Barrierefreie Softwareentwicklung – Wer ist die Zielgruppe?

Der Hauptgrund warum es barrierefreie Softwareentwicklung gibt, sind Menschen mit Behinderungen. Senioren profitieren ebenso von barrierefreie Softwareentwicklung. Es gibt auch Menschen die vorübergehend körperlich eingeschränkt sind. Zum Beispiel, wenn jemand die rechte Hand im Gips hat, auch dieses Menschen profitieren von barrierefreie Softwareentwicklung.

Harmonisierter europäischer Standard Zugänglichkeitsanforderungen für ICT-Produkte und -Dienstleistungen


ETSI – Harmonisierter europäischer Standard Zugänglichkeitsanforderungen für ICT-Produkte und -Dienstleistungen

Wer oder was ist BIK?

Das Zeichen BIK steht für ‚barrierefrei informieren und kommunizieren‘. Ziel der unter dem BIK-Zeichen tätigen Initiativen und Projekte ist, durch die Entwicklung, Verbreitung und Anwendung von Testverfahren zu barrierefreiem Webdesign beizutragen.
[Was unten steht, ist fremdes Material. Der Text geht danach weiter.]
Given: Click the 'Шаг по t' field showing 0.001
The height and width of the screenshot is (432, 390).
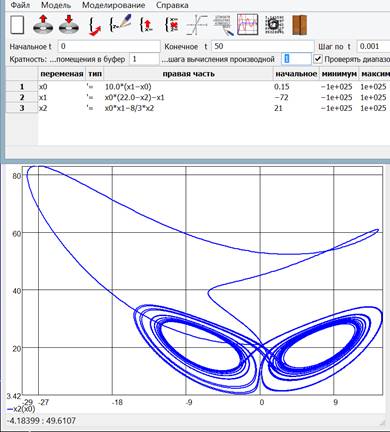Looking at the screenshot, I should 373,46.
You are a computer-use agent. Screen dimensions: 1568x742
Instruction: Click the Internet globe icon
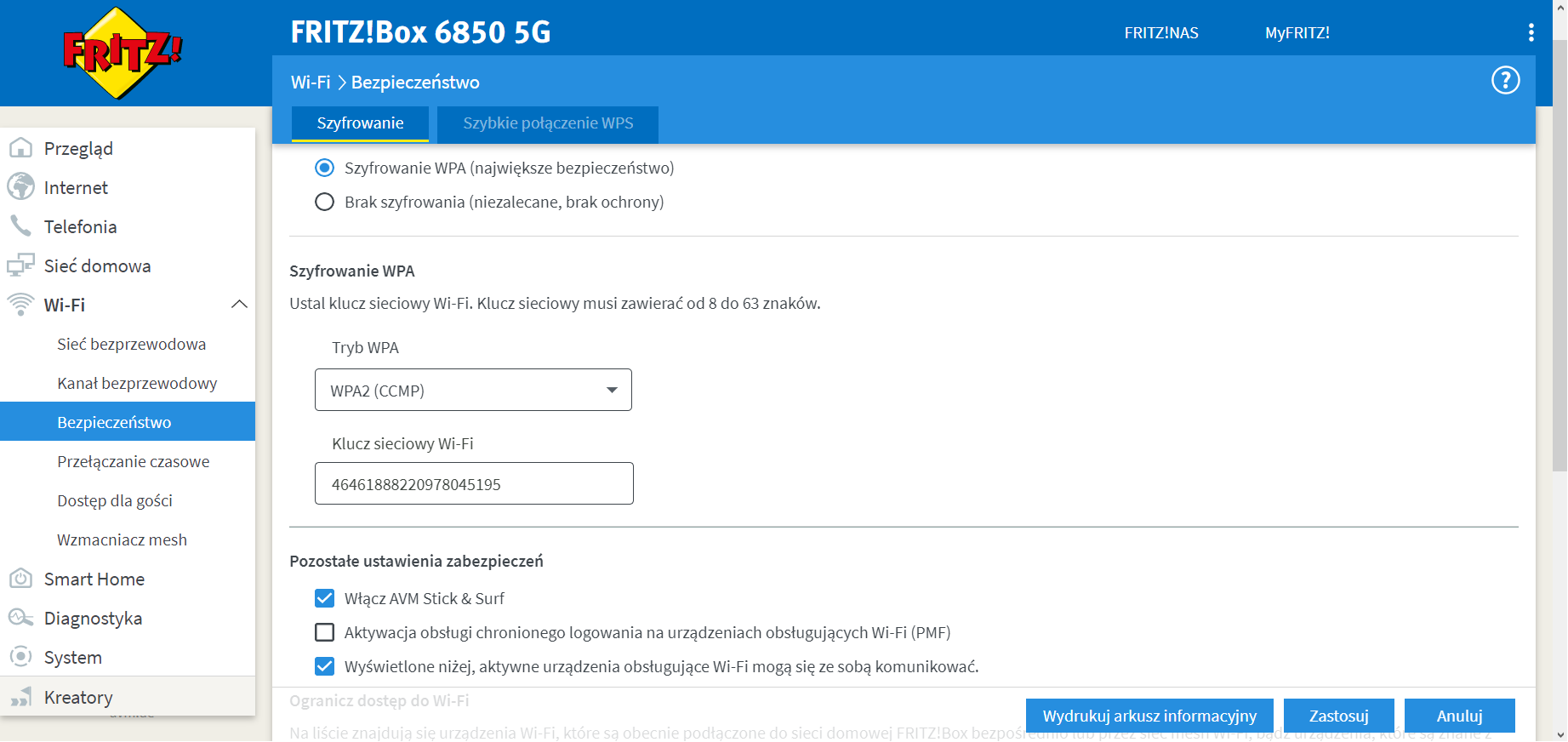[x=20, y=187]
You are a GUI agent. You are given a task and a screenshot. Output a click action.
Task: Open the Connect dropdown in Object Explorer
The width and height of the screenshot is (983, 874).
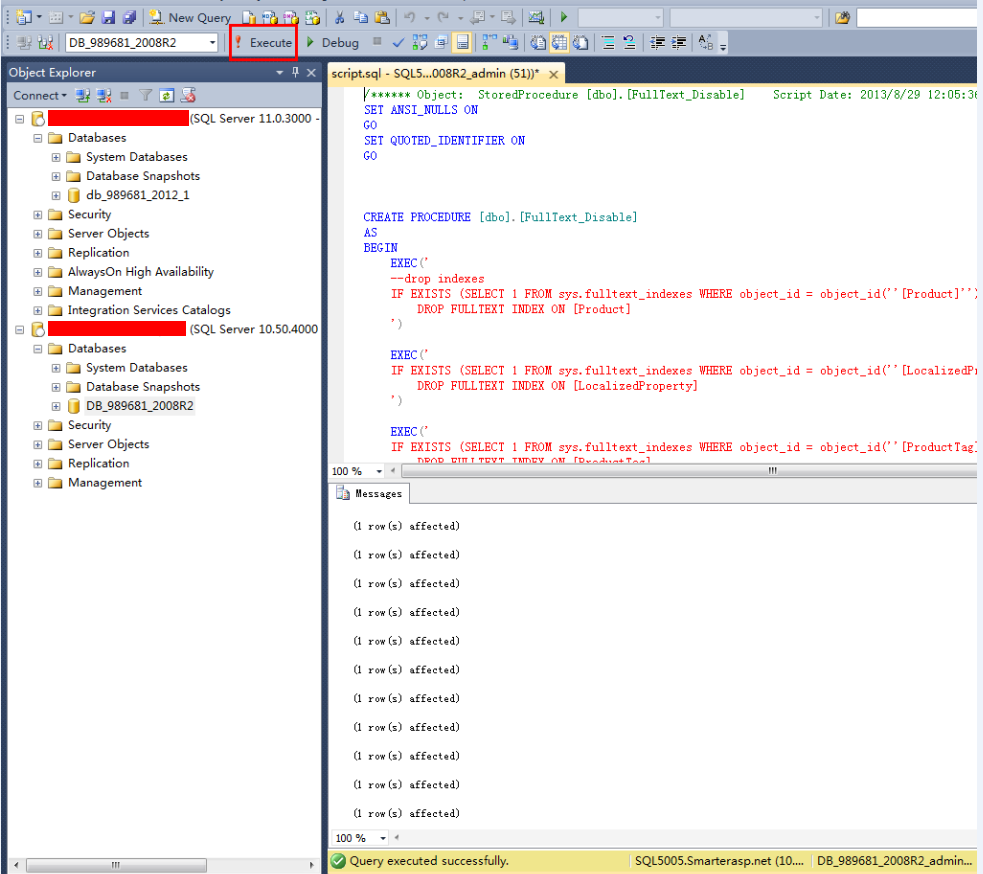click(40, 95)
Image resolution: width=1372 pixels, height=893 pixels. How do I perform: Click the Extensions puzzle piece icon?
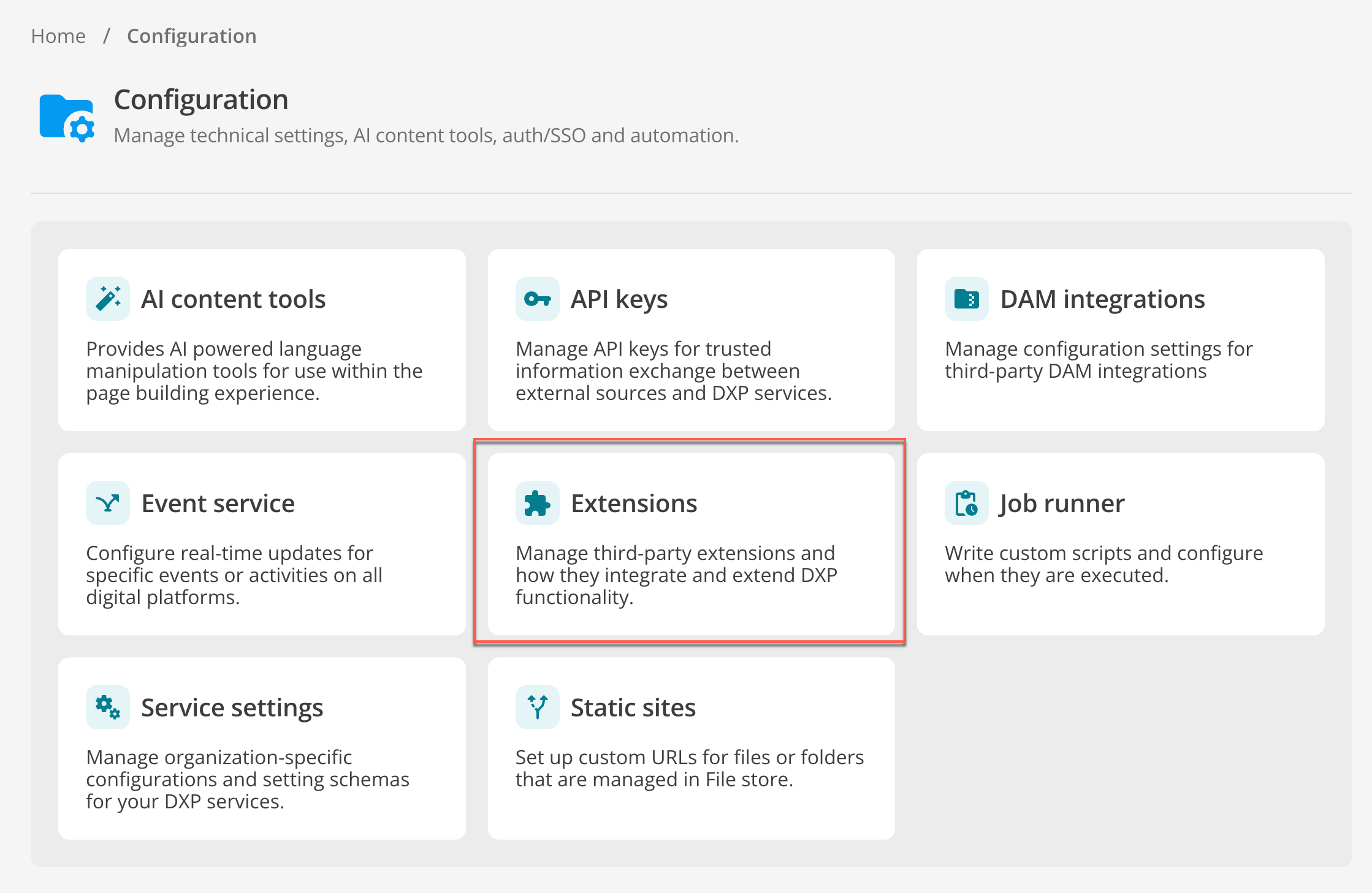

Der BIK BITV-Test ist ein Verfahren für die umfassende und zuverlässige Prüfung der Barrierefreiheit von Websites und Webanwendungen. Der BITV-Softwaretest von BIT inklusiv.

Der BIK BITV-Test

Der BIK-BITV-Test ist ein Name. Unter diesem Namen wurde jetzt ein Prüfverfahren für die Accessibility requirements for ICT products and services bei Software veröffentlicht. Dieses Prüfverfahren hat den Vorteil, dass es die einzelnen Prüfschritte des Standards EN 301 549 in deutscher Sprache erklärt werden.
Um mein Anliegen nochmal deutlich auf den Punkt zu bringen:
Wenn Sie eine Software nach BIK BITV-Test auf Barrierefreiheit überprüfen, hat das nichts mit der deutschen Richtlinie BITV 2.0 zu tun, sondern es ist ein Name. BIT inklusiv hat jetzt die europäische Norm in deutscher Sprache veröffentlicht. Sie können eine Software mit BIK BITV-Test auf Barrierefreiheit nach der europäischen Norm EN 301 549 überprüfen.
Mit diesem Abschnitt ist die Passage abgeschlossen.